3.4 PPI network construction
According to the information in STRING and Cytoscape databases, the PPI relationships of top 30 upregulated and downregulated DEGs were obtained (Fig. 4). The hub genes included matrix metalloproteinase (MMP)1, MMP3, MMP13, PTGS2, and so on. Among these genes, MMP1, MMP3, and MMP13 possessed the highest node degree.
3.5 Venn diagram containing the top 30 DEGs and genes from existed related studies
Many related studies have reported some genes involved in OA or developmental chondrogenesis. Cross-validation containing the top 30 DEGs and genes from related studies would be helpful for further research of OA. Among the top 30 upregulated and downregulated DEGs, there were 15 genes have been reported to be related to OA or developmental chondrogenesis (Fig. 5).
OA is a common chronic disease that afflicts the middle-aged and elderly individuals. According to statistics, the probability of this disease in male is approximately 40% while in female it is around 47%. Moreover, the incidence of people over 50 years old is rapidly increasing over time. Osteoarthritis is characterized by a decrease in articular cartilage tissue, thickening of subchondral bone, and formation of callus. At present, the etiology of osteoarthritis has not yet been clarified. On the surface of existing research, the occurrence of osteoarthritis is related to factors such as age, gender, family history, obesity, trauma and increased weight bearing of the joints. The incidence of osteoarthritis is positively correlated with age, and the study of its etiology and pathogenesis plays an important role in early diagnosis, termination of disease progression and effective treatment. Gene expression studies have been widely used to analyze DEGs and identify novel pathways. In this study, DEGs in 6-week PC compared with 17-week RC were identified based on gene expression profiling, among which 4821 upregulated genes and 4665 downregulated genes were observed.

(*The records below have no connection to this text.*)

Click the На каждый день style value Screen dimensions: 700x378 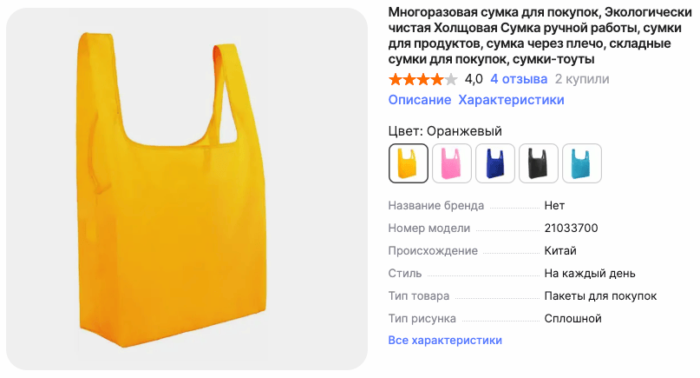[590, 274]
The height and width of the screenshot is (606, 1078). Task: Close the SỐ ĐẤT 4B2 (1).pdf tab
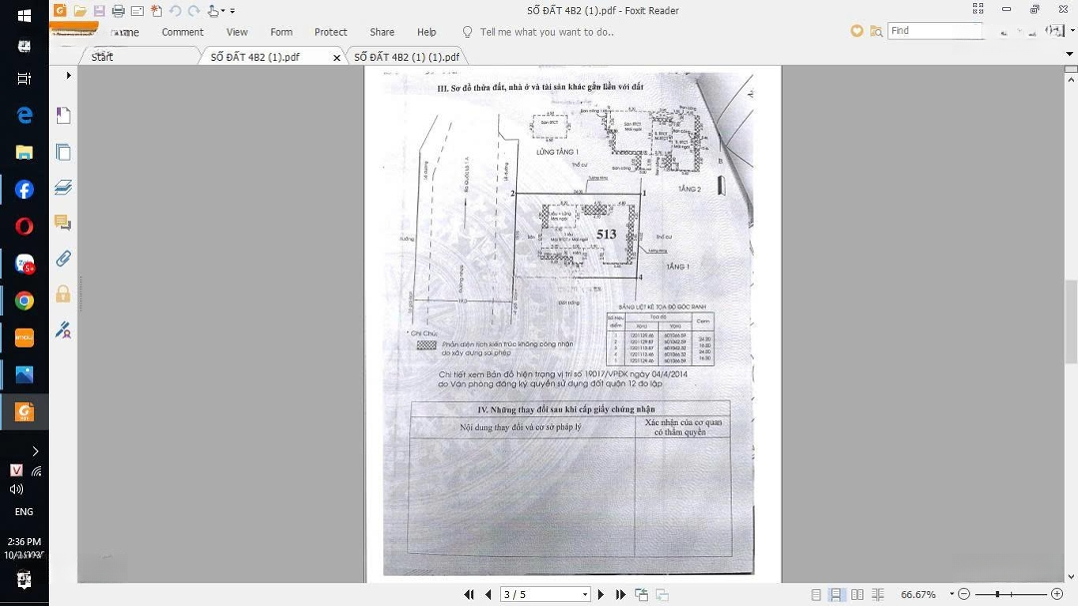tap(336, 58)
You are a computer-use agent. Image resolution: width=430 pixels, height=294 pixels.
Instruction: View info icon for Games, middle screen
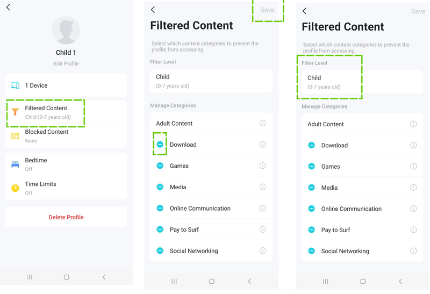(x=262, y=166)
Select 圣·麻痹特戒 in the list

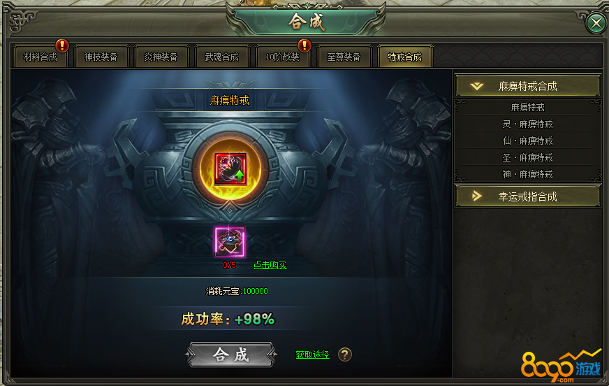tap(527, 157)
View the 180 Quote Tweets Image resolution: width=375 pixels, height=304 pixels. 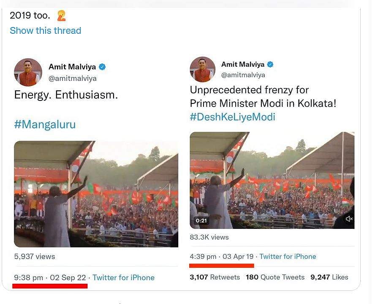point(275,277)
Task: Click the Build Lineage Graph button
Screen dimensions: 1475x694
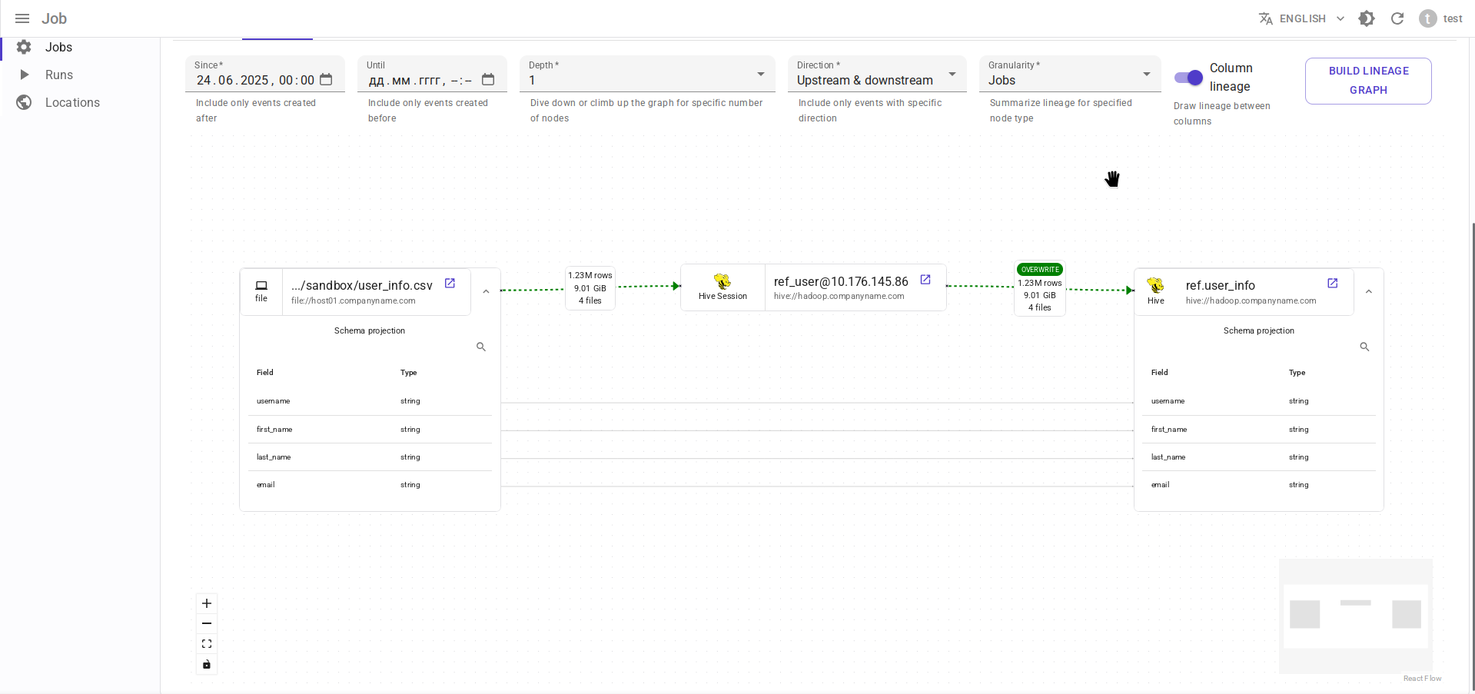Action: 1367,81
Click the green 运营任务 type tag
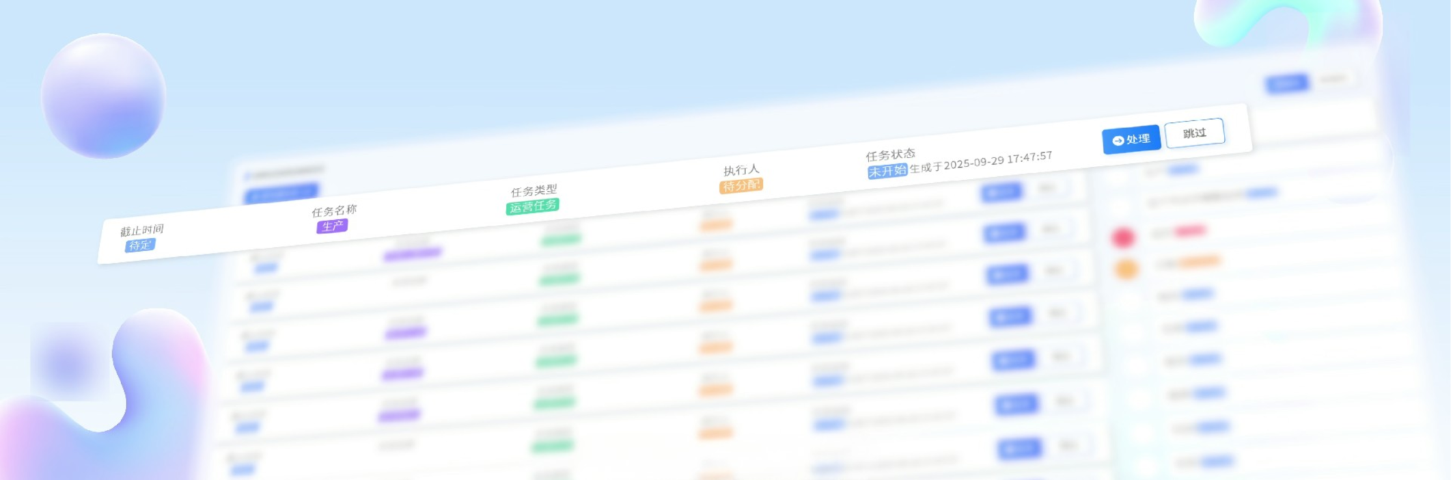The height and width of the screenshot is (480, 1453). (x=533, y=206)

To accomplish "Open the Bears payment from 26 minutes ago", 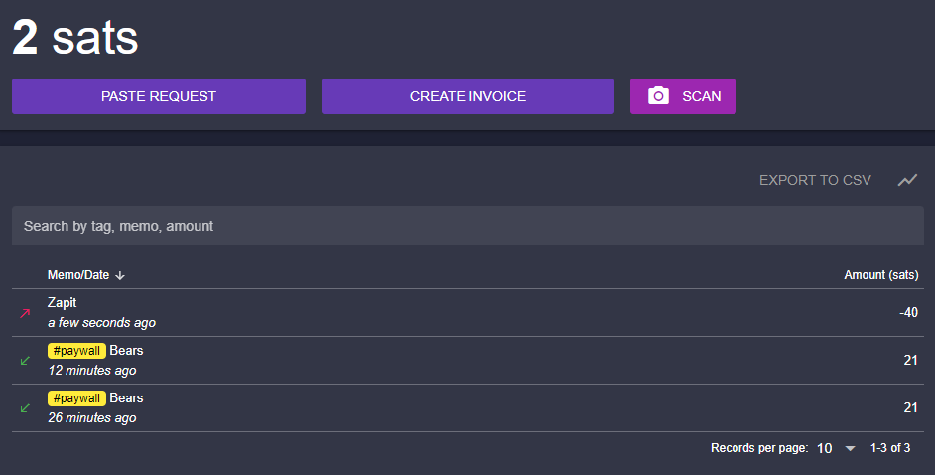I will tap(126, 398).

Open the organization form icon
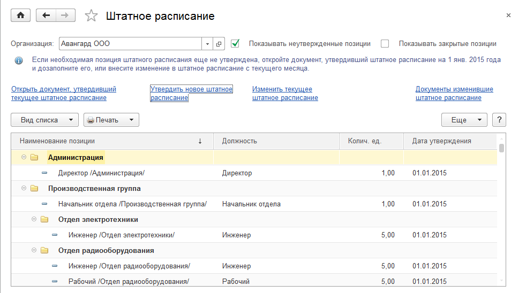pos(219,44)
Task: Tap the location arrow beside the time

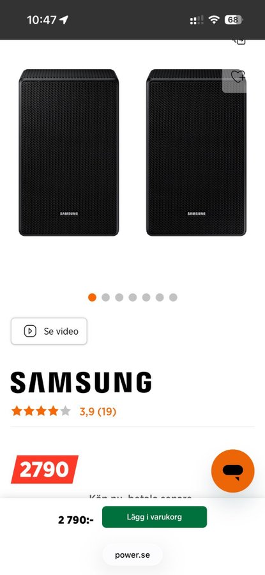Action: tap(64, 20)
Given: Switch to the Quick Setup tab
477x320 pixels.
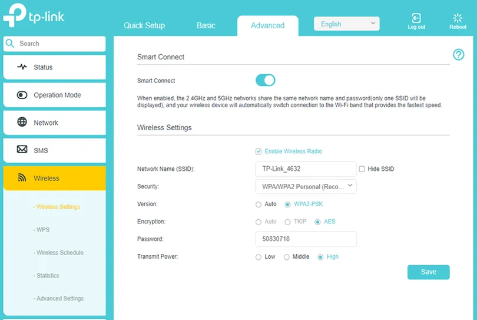Looking at the screenshot, I should click(144, 25).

Furthermore, functional enrichment analysis of the top 30 genes associate with chondrogenesis was performed to demonstrate the possible biological mechanisms. The top 10 pathways and associated biological processes were detected via the GO BP terms and KEGG pathway analyses. The majority of the top 30 upregulated and downregulated DEGs, including PTGS2, CCL20, CHI3L1, LIF, CXCL8, and CXCL12 were intensively enriched in immune-associated biological process terms, including inflammatory and immune responses. Moreover, ICAM1, COMP, and CNTN3 were involved in cell adhesion. In addition, the majority of the top 30 upregulated and downregulated DEGs were mainly enriched in NF-kappa B signaling pathway and TNF signaling pathway.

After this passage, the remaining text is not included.